Tico mudou o ritmo para um ataque de "aranha", subindo com os dedos em movimentos frenéticos do calcanhar até a base de cada dedo do pé.
— KKKKKKKKK! NÃO! GUAHAHAHAHA! — Kiara deu um solavanco que quase levantou o quadril da maca. — AÍ NÃO! HIHIHIHI! MEUS PÉS SÃO MUITO SENSÍVEIS! TICO! KKKKKKK!
— Ah, é? Então vamos ver como eles reagem a isso aqui! — Tico começou a "tocar piano" nas pontas dos dedos dela, enquanto com a outra mão fazia cócegas rápidas e leves bem no meio da sola do pé.
— AHAHA-CA-CA-CA! SOCORRO! HEHEHEHE! — No monitor, os amigos de Kiara estavam em polvorosa. Ela estava vermelha, suada, e seus dedos dos pés se abriam e fechavam como leques em um ritmo desesperado. — EU NÃO VOU AGUENTAR! KKKKKKKK! TICO, VOCÊ É UM DEMÔNIO! HIHIHIHI!
Tico então sorriu e pegou a escova. Ele testou as cerdas na palma da própria mão antes de encostá-las na sola direita de Kiara. No momento em que as cerdas ásperas roçaram a pele, Kiara soltou o maior grito de riso de toda a sessão.
— NÃAAAAAAAAAAAO! GUAHAHAHAHAHA! KKKKKKKKK! — Ela se contorcia violentamente, os músculos das coxas saltando de tensão. — A ESCOVA NÃO! HIHIHIHI! TICO! PÁRA! HEHEHEHEHE! É DEMAIS! KKKKKKKK!
Tico passava a escova em movimentos de "vaivém" rápidos e curtos, focando especialmente nos calcanhares e depois deslizando suavemente para as pontinhas dos dedos.
— O que foi, Kiara? Cadê a força? Cadê o orgulho? — Tico provocava, aproximando a escova da curva do arco. — Admite que você se rendeu! Admite que o anão te venceu!
— J-JAMAIS! AHAHAHAHA! — Ela mal conseguia falar, as lágrimas de riso agora molhando o travesseiro da maca. — EU... HIHIHI... EU NÃO VOU... DESISTIR! KKKKKKKK! GUAHAHAHAHA!
Para o toque final, Tico usou a escova em um pé e os dedos da outra mão no outro, alternando os estímulos para confundir o cérebro de Kiara. A sala era preenchida apenas pelo som das gargalhadas histéricas dela e pelas provocações de Tico.
— KKKKKKKK! HIHIHIHI! AHA-CA-CA-CA! — Kiara estava em transe de tanto rir. Sua força bruta de nada servia contra o ataque sensorial implacável.

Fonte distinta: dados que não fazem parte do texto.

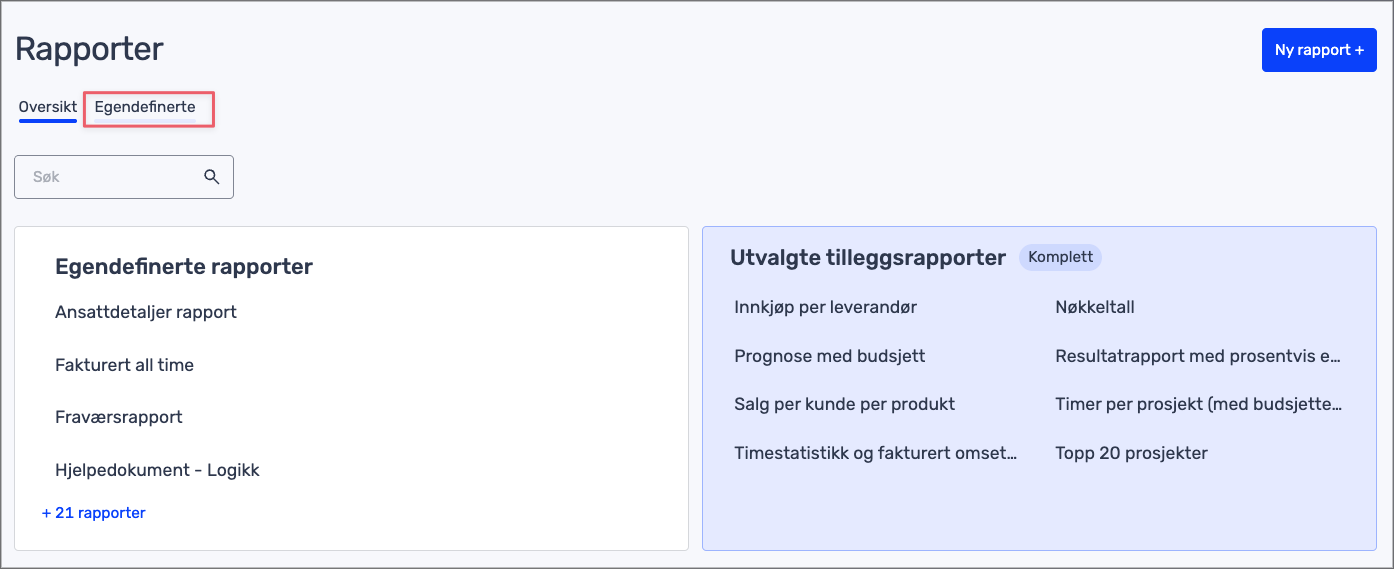Switch to the Oversikt tab
The height and width of the screenshot is (569, 1394).
click(x=48, y=107)
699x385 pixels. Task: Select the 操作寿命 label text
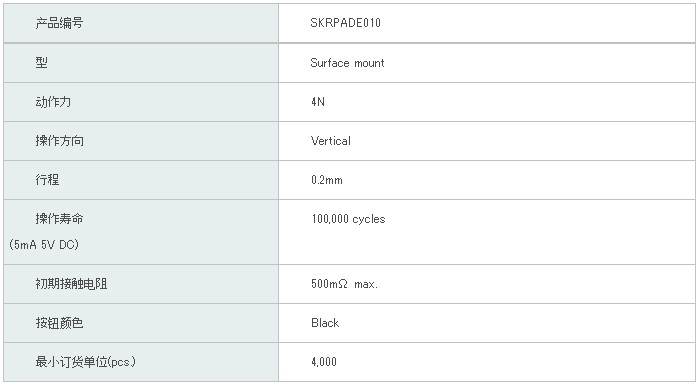[x=59, y=219]
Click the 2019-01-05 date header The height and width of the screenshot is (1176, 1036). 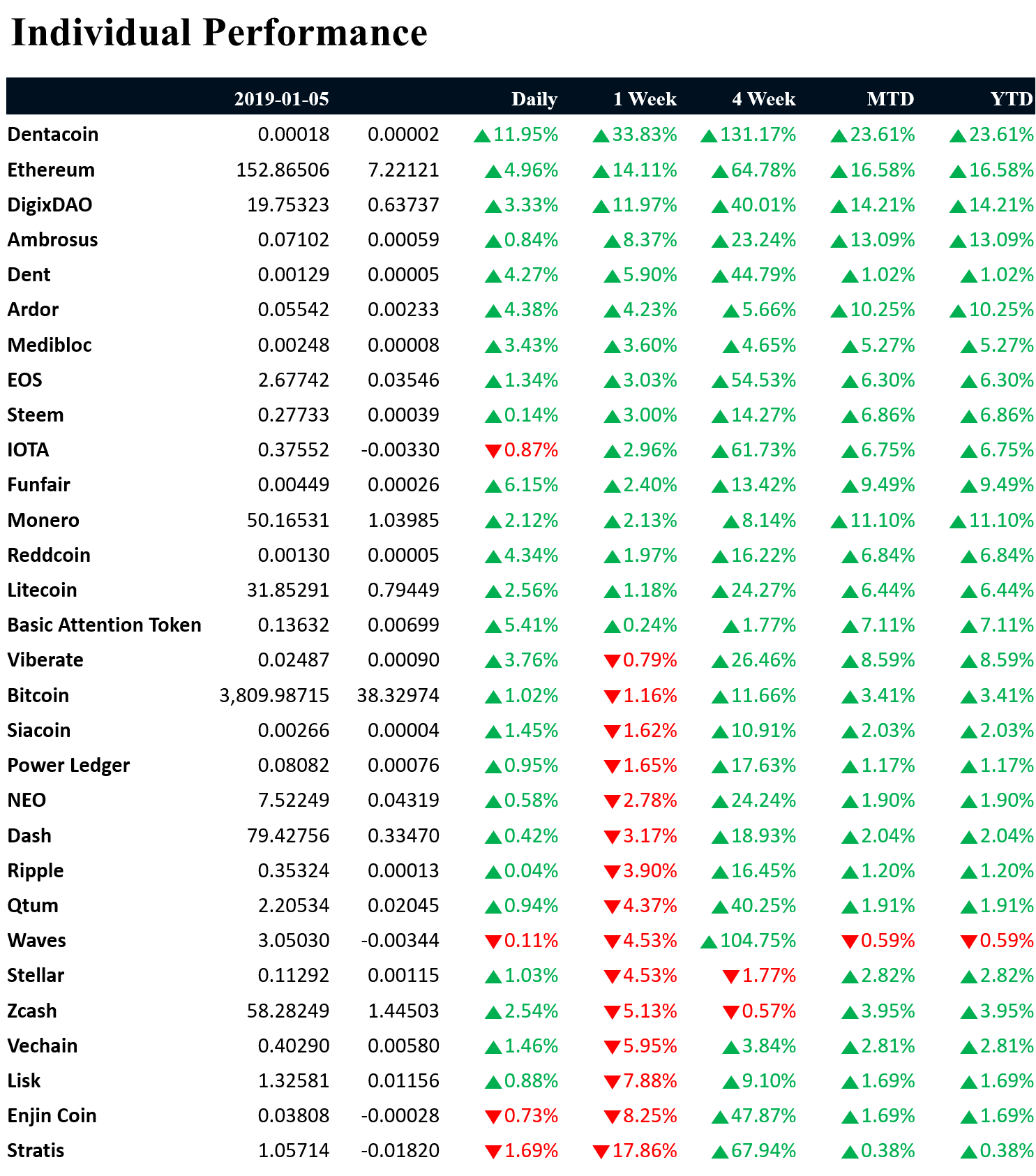pyautogui.click(x=281, y=99)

Após alguns minutos que pareceram horas para Kiara, Tico finalmente parou. O silêncio que se seguiu foi preenchido apenas pela respiração pesada e ofegante da atleta. Ela estava exausta, trêmula, mas com um sorriso vitorioso no rosto molhado.
Tico guardou a escova e soltou as cordas.
— Você é louca, Kiara. Realmente louca. — Tico estendeu a mão para ajudá-la a sentar. — Dez minutos de tortura total e você não disse a palavra.
Kiara sentou-se devagar, sentindo as solas dos pés ainda formigando intensamente. Ela olhou para a câmera, deu um sinal de "joinha" para os amigos e depois olhou para Tico.
— Eu te disse... — ela ofegou, ainda soltando uma risadinha residual. — Músculos podem ter pontos fracos, mas meu orgulho é blindado.